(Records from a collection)
---*---

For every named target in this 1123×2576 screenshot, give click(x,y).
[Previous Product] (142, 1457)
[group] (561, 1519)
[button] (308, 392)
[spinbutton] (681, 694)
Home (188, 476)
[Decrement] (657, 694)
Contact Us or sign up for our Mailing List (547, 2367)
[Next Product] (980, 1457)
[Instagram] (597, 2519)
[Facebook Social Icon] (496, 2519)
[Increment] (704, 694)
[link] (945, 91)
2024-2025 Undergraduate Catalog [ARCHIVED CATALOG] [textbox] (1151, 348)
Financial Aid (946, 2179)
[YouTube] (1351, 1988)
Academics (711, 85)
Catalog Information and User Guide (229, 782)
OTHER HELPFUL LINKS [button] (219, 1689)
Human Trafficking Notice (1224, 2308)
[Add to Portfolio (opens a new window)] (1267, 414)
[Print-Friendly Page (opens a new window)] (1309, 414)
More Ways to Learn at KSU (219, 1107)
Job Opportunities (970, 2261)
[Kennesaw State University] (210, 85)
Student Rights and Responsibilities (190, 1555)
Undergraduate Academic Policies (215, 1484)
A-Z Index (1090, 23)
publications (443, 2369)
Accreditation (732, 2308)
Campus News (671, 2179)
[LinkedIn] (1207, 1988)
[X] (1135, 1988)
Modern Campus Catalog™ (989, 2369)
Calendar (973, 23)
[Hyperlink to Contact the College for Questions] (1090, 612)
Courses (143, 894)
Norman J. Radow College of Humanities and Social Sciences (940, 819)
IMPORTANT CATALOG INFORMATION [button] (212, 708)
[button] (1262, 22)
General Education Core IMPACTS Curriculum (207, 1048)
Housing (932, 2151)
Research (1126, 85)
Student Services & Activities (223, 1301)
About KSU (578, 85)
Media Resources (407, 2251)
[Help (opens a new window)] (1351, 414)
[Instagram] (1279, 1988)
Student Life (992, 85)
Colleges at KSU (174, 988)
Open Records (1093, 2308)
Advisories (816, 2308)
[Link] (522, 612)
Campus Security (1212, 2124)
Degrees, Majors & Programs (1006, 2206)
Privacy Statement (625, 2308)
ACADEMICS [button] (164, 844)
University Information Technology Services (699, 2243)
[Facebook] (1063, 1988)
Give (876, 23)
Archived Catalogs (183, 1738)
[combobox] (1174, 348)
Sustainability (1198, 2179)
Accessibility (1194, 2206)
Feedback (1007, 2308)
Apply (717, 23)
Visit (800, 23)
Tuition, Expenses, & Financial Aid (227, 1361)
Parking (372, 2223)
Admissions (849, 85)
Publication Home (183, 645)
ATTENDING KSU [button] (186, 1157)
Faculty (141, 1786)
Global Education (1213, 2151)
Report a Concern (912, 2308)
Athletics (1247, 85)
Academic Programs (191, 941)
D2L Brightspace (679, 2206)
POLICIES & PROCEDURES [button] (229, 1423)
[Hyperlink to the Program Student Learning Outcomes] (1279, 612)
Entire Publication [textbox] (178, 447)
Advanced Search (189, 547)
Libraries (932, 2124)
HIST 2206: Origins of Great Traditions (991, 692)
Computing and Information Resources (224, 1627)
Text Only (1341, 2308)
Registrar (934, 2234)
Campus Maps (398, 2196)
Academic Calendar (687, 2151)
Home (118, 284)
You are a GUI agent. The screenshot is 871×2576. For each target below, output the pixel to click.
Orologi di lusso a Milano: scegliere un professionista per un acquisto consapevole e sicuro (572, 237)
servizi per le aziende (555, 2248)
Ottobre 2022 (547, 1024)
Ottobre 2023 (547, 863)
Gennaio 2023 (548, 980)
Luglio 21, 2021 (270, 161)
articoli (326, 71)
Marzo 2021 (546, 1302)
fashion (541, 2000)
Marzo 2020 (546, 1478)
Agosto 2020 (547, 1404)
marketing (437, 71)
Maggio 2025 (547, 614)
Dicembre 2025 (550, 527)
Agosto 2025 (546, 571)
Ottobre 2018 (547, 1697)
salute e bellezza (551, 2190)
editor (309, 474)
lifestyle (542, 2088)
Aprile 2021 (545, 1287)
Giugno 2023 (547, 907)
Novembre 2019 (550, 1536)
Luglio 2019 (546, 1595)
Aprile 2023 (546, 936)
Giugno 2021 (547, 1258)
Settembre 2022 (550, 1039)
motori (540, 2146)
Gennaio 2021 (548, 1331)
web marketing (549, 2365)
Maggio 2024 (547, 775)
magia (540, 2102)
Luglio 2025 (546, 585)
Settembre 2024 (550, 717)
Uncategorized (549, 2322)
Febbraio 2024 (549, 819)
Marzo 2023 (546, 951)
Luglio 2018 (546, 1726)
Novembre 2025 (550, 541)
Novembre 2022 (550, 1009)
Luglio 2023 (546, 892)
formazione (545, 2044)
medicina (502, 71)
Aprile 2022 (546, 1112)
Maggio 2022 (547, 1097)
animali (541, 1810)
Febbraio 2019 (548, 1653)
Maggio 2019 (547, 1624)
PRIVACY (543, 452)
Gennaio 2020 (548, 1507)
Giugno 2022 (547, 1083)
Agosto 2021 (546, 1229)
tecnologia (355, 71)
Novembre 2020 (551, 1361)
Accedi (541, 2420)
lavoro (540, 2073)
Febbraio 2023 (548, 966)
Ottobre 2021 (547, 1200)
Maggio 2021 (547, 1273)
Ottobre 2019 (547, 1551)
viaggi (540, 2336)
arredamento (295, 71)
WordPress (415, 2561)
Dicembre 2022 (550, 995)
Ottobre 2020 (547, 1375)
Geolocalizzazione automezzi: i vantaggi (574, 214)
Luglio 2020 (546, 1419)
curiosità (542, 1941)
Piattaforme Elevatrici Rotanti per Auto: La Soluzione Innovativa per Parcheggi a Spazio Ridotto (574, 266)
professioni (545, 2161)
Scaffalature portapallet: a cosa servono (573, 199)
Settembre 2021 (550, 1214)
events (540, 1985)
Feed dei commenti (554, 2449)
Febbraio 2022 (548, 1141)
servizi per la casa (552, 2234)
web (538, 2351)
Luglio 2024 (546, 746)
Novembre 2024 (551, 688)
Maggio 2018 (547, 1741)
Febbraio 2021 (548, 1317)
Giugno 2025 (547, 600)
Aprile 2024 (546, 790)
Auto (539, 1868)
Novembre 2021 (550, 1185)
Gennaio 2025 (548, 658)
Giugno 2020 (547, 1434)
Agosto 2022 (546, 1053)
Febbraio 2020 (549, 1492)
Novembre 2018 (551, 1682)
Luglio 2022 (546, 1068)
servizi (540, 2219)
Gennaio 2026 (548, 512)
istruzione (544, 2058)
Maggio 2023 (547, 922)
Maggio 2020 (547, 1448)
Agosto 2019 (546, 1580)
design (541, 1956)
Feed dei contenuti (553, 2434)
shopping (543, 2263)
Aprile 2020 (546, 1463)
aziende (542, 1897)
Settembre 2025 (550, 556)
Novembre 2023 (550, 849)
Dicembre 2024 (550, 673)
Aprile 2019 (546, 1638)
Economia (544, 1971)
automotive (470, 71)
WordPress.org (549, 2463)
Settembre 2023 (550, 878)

---*---

> Assigned task: From the first line to the last, return the data exactly as written.

> Answer box:
For every named target in this 1123×2576 screenshot, give click(x,y).
[Previous Product] (142, 1457)
[group] (561, 1519)
[button] (308, 392)
[spinbutton] (681, 694)
Home (188, 476)
[Decrement] (657, 694)
Contact Us or sign up for our Mailing List (547, 2367)
[Next Product] (980, 1457)
[Instagram] (597, 2519)
[Facebook Social Icon] (496, 2519)
[Increment] (704, 694)
[link] (945, 91)
2024-2025 Undergraduate Catalog [ARCHIVED CATALOG] [textbox] (1151, 348)
Financial Aid (946, 2179)
[YouTube] (1351, 1988)
Academics (711, 85)
Catalog Information and User Guide (229, 782)
OTHER HELPFUL LINKS [button] (219, 1689)
Human Trafficking Notice (1224, 2308)
[Add to Portfolio (opens a new window)] (1267, 414)
[Print-Friendly Page (opens a new window)] (1309, 414)
More Ways to Learn at KSU (219, 1107)
Job Opportunities (970, 2261)
[Kennesaw State University] (210, 85)
Student Rights and Responsibilities (190, 1555)
Undergraduate Academic Policies (215, 1484)
A-Z Index (1090, 23)
publications (443, 2369)
Accreditation (732, 2308)
Campus News (671, 2179)
[LinkedIn] (1207, 1988)
[X] (1135, 1988)
Modern Campus Catalog™ (989, 2369)
Calendar (973, 23)
[Hyperlink to Contact the College for Questions] (1090, 612)
Courses (143, 894)
Norman J. Radow College of Humanities and Social Sciences (940, 819)
IMPORTANT CATALOG INFORMATION [button] (212, 708)
[button] (1262, 22)
General Education Core IMPACTS Curriculum (207, 1048)
Housing (932, 2151)
Research (1126, 85)
Student Services & Activities (223, 1301)
About KSU (578, 85)
Media Resources (407, 2251)
[Help (opens a new window)] (1351, 414)
[Instagram] (1279, 1988)
Student Life (992, 85)
Colleges at KSU (174, 988)
Open Records (1093, 2308)
Advisories (816, 2308)
[Link] (522, 612)
Campus Security (1212, 2124)
Degrees, Majors & Programs (1006, 2206)
Privacy Statement (625, 2308)
ACADEMICS [button] (164, 844)
University Information Technology Services (699, 2243)
[Facebook] (1063, 1988)
Give (876, 23)
Archived Catalogs (183, 1738)
[combobox] (1174, 348)
Sustainability (1198, 2179)
Accessibility (1194, 2206)
Feedback (1007, 2308)
Apply (717, 23)
Visit (800, 23)
Tuition, Expenses, & Financial Aid (227, 1361)
Parking (372, 2223)
Admissions (849, 85)
Publication Home (183, 645)
ATTENDING KSU [button] (186, 1157)
Faculty (141, 1786)
Global Education (1213, 2151)
Report a Concern (912, 2308)
Athletics (1247, 85)
Academic Programs (191, 941)
D2L Brightspace (679, 2206)
POLICIES & PROCEDURES [button] (229, 1423)
[Hyperlink to the Program Student Learning Outcomes] (1279, 612)
Entire Publication [textbox] (178, 447)
Advanced Search (189, 547)
Libraries (932, 2124)
HIST 2206: Origins of Great Traditions (991, 692)
Computing and Information Resources (224, 1627)
Text Only (1341, 2308)
Registrar (934, 2234)
Campus Maps (398, 2196)
Academic Calendar (687, 2151)
Home (118, 284)
You are a GUI agent. The screenshot is 871×2576. For each target below, output the pixel to click.
Orologi di lusso a Milano: scegliere un professionista per un acquisto consapevole e sicuro (572, 237)
servizi per le aziende (555, 2248)
Ottobre 2022 (547, 1024)
Ottobre 2023 (547, 863)
Gennaio 2023 (548, 980)
Luglio 21, 2021 (270, 161)
articoli (326, 71)
Marzo 2021 (546, 1302)
fashion (541, 2000)
Marzo 2020 (546, 1478)
Agosto 2020 (547, 1404)
marketing (437, 71)
Maggio 2025 (547, 614)
Dicembre 2025 (550, 527)
Agosto 2025 (546, 571)
Ottobre 2018 (547, 1697)
salute e bellezza (551, 2190)
editor (309, 474)
lifestyle (542, 2088)
Aprile 2021 (545, 1287)
Giugno 2023 (547, 907)
Novembre 2019 (550, 1536)
Luglio 2019 (546, 1595)
Aprile 2023 (546, 936)
Giugno 2021 (547, 1258)
Settembre 2022 (550, 1039)
motori (540, 2146)
Gennaio 2021 (548, 1331)
web marketing (549, 2365)
Maggio 2024 (547, 775)
magia (540, 2102)
Luglio 2025 (546, 585)
Settembre 2024 (550, 717)
Uncategorized (549, 2322)
Febbraio 2024 (549, 819)
Marzo 2023 (546, 951)
Luglio 2018 (546, 1726)
Novembre 2025 (550, 541)
Novembre 2022 (550, 1009)
Luglio 2023 (546, 892)
formazione (545, 2044)
medicina (502, 71)
Aprile 2022 (546, 1112)
Maggio 2022 (547, 1097)
animali (541, 1810)
Febbraio 2019 (548, 1653)
Maggio 2019 (547, 1624)
PRIVACY (543, 452)
Gennaio 2020 (548, 1507)
Giugno 2022 (547, 1083)
Agosto 2021 (546, 1229)
tecnologia (355, 71)
Novembre 2020 (551, 1361)
Accedi (541, 2420)
lavoro (540, 2073)
Febbraio 2023 (548, 966)
Ottobre 2021 (547, 1200)
Maggio 2021 (547, 1273)
Ottobre 2019 (547, 1551)
viaggi (540, 2336)
arredamento (295, 71)
WordPress (415, 2561)
Dicembre 2022 (550, 995)
Ottobre 2020 (547, 1375)
Geolocalizzazione automezzi: i vantaggi (574, 214)
Luglio 2020 (546, 1419)
curiosità (542, 1941)
Piattaforme Elevatrici Rotanti per Auto: La Soluzione Innovativa per Parcheggi a Spazio Ridotto (574, 266)
professioni (545, 2161)
Scaffalature portapallet: a cosa servono (573, 199)
Settembre 2021 (550, 1214)
events (540, 1985)
Feed dei commenti (554, 2449)
Febbraio 2022 (548, 1141)
servizi per la casa (552, 2234)
web (538, 2351)
Luglio 2024 (546, 746)
Novembre 2024 (551, 688)
Maggio 2018 (547, 1741)
Febbraio 2021 (548, 1317)
Giugno 2025 (547, 600)
Aprile 2024 (546, 790)
Auto (539, 1868)
Novembre 2021 (550, 1185)
Gennaio 2025 (548, 658)
Giugno 2020 (547, 1434)
Agosto 2022 (546, 1053)
Febbraio 2020 (549, 1492)
Novembre 2018 (551, 1682)
Luglio 2022 (546, 1068)
servizi (540, 2219)
Gennaio 2026 (548, 512)
istruzione (544, 2058)
Maggio 2023 (547, 922)
Maggio 2020 (547, 1448)
Agosto 2019 (546, 1580)
design (541, 1956)
Feed dei contenuti (553, 2434)
shopping (543, 2263)
Aprile 2020 (546, 1463)
aziende (542, 1897)
Settembre 2025 (550, 556)
Novembre 2023 (550, 849)
Dicembre 2024 (550, 673)
Aprile 2019 (546, 1638)
Economia (544, 1971)
automotive (470, 71)
WordPress.org (549, 2463)
Settembre 2023 (550, 878)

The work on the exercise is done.